Task description: Write out the lines of the listing exactly as they appear, starting at the line that contains "Where should I click to: Select the LE" and ending at the last line of the listing.

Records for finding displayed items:

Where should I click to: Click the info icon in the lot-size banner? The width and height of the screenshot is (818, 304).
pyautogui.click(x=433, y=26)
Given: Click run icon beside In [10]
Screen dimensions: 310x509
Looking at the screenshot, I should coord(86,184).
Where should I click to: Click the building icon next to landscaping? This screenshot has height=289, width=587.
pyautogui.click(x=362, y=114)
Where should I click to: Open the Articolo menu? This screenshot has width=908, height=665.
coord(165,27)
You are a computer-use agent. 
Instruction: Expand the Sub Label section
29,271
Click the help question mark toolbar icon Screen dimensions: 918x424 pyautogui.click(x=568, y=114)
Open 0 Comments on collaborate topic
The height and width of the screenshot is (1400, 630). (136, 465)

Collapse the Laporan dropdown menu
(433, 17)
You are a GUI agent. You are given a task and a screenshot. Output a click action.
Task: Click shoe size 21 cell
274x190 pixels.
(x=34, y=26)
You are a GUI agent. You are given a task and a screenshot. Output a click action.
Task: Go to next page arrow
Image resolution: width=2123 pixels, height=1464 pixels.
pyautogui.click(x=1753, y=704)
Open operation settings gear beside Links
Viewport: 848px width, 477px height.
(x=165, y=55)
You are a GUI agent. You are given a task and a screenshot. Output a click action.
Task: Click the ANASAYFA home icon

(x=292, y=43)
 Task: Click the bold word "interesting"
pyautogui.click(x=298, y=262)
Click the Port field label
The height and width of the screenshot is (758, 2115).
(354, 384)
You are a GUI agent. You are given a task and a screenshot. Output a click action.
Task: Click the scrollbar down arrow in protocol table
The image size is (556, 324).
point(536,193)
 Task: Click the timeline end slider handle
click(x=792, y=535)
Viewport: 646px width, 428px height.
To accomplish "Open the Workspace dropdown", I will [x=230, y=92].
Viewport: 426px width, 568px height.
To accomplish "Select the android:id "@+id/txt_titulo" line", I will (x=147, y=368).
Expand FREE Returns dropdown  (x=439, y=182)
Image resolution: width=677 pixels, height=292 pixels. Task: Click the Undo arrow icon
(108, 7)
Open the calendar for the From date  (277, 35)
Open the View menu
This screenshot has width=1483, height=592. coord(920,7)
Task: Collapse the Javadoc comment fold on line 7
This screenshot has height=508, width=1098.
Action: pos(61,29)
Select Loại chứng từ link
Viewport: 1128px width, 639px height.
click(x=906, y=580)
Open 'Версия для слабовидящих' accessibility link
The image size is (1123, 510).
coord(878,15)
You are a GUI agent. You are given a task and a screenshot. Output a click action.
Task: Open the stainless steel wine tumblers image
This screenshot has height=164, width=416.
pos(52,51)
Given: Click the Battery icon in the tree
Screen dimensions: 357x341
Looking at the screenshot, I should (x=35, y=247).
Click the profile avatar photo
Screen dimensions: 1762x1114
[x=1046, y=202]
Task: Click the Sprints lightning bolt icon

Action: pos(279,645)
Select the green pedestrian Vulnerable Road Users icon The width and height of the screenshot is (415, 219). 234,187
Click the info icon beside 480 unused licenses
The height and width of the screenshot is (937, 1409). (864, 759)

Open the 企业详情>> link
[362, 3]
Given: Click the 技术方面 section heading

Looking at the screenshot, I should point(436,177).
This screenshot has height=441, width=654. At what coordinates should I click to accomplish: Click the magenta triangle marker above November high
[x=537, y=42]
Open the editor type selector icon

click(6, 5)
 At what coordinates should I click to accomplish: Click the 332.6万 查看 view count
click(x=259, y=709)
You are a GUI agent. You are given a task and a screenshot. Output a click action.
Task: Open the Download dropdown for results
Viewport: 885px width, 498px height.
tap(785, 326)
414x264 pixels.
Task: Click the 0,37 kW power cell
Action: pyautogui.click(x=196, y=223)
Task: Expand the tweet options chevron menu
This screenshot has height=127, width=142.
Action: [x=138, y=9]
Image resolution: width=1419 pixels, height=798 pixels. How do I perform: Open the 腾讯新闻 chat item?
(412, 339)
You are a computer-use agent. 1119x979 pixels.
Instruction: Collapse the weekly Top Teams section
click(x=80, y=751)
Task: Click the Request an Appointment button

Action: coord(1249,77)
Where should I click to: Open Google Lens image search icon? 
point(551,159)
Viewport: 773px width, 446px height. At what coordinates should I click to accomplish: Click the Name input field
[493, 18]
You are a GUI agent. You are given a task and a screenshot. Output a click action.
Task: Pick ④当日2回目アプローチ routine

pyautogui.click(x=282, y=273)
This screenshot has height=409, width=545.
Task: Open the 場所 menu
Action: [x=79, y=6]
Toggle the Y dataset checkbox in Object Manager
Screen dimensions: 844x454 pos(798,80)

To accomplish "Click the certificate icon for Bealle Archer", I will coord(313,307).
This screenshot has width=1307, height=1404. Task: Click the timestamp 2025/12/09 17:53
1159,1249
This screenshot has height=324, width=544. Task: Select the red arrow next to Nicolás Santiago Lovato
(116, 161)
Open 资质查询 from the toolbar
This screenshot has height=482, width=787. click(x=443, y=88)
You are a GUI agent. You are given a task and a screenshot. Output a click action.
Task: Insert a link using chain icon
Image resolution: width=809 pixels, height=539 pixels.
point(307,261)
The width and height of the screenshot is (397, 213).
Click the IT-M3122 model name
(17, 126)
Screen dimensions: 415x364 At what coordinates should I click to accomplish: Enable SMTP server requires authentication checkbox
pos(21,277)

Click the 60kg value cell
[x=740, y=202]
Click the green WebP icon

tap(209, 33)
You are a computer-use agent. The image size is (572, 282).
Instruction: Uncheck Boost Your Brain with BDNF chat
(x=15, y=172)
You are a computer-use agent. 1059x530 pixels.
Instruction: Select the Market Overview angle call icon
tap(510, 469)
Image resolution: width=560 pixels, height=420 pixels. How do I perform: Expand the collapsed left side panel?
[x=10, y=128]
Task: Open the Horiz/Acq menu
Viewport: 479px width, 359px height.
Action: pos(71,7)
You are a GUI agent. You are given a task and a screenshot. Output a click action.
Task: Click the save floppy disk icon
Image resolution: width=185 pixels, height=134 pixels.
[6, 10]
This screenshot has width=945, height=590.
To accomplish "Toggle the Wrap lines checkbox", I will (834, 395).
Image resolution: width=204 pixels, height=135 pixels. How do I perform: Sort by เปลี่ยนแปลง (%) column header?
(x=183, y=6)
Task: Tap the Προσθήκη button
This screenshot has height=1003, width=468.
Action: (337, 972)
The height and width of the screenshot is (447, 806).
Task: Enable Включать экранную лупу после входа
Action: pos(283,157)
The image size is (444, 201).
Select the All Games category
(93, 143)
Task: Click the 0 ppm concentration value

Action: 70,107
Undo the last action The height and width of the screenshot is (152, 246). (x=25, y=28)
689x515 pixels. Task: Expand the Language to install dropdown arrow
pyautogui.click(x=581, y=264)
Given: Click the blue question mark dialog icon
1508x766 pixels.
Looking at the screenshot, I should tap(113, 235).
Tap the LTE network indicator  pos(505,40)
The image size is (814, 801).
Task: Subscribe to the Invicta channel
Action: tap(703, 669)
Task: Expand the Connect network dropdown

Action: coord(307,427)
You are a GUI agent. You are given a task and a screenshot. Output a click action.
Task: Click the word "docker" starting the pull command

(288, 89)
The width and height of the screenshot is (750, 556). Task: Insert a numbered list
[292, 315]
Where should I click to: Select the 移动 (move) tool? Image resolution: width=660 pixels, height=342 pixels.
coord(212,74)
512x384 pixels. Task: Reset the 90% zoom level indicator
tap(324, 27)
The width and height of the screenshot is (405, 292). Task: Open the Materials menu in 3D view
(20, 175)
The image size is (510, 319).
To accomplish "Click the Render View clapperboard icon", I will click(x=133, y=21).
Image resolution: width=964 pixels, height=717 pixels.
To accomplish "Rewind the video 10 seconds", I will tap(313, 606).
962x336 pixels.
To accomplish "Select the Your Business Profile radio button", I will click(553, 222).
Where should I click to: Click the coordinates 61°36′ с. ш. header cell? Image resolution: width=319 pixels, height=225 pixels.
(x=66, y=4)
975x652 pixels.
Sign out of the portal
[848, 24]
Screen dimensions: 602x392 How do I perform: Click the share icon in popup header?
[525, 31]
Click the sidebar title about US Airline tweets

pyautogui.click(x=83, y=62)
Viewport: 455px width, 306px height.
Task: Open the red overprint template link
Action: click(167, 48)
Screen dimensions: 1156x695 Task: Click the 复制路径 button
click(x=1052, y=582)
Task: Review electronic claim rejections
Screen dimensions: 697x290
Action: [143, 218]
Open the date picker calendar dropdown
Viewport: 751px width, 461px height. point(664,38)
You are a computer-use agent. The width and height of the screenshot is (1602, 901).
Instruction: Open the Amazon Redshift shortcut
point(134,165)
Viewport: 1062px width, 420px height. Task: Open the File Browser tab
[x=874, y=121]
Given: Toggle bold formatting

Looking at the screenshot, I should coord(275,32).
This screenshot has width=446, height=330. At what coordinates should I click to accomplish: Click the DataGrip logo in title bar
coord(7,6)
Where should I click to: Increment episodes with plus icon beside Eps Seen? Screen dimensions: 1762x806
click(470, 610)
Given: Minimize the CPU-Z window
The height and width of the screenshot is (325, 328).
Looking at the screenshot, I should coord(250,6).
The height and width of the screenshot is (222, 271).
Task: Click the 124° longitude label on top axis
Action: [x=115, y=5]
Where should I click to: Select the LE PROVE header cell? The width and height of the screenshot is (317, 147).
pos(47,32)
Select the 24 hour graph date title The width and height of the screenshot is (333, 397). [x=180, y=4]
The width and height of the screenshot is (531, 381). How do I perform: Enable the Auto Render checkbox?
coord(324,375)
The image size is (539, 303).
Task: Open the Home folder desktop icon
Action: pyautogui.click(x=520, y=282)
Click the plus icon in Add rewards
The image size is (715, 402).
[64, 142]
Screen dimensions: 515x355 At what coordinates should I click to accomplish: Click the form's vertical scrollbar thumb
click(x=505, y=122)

Answer to this exercise:
Where should I click to: Select the LE PROVE header cell? The width and height of the screenshot is (317, 147).
pos(47,32)
Select the 24 hour graph date title The width and height of the screenshot is (333, 397). [x=180, y=4]
The width and height of the screenshot is (531, 381). How do I perform: Enable the Auto Render checkbox?
coord(324,375)
The image size is (539, 303).
Task: Open the Home folder desktop icon
Action: pyautogui.click(x=520, y=282)
Click the plus icon in Add rewards
The image size is (715, 402).
[64, 142]
Screen dimensions: 515x355 At what coordinates should I click to accomplish: Click the form's vertical scrollbar thumb
click(x=505, y=122)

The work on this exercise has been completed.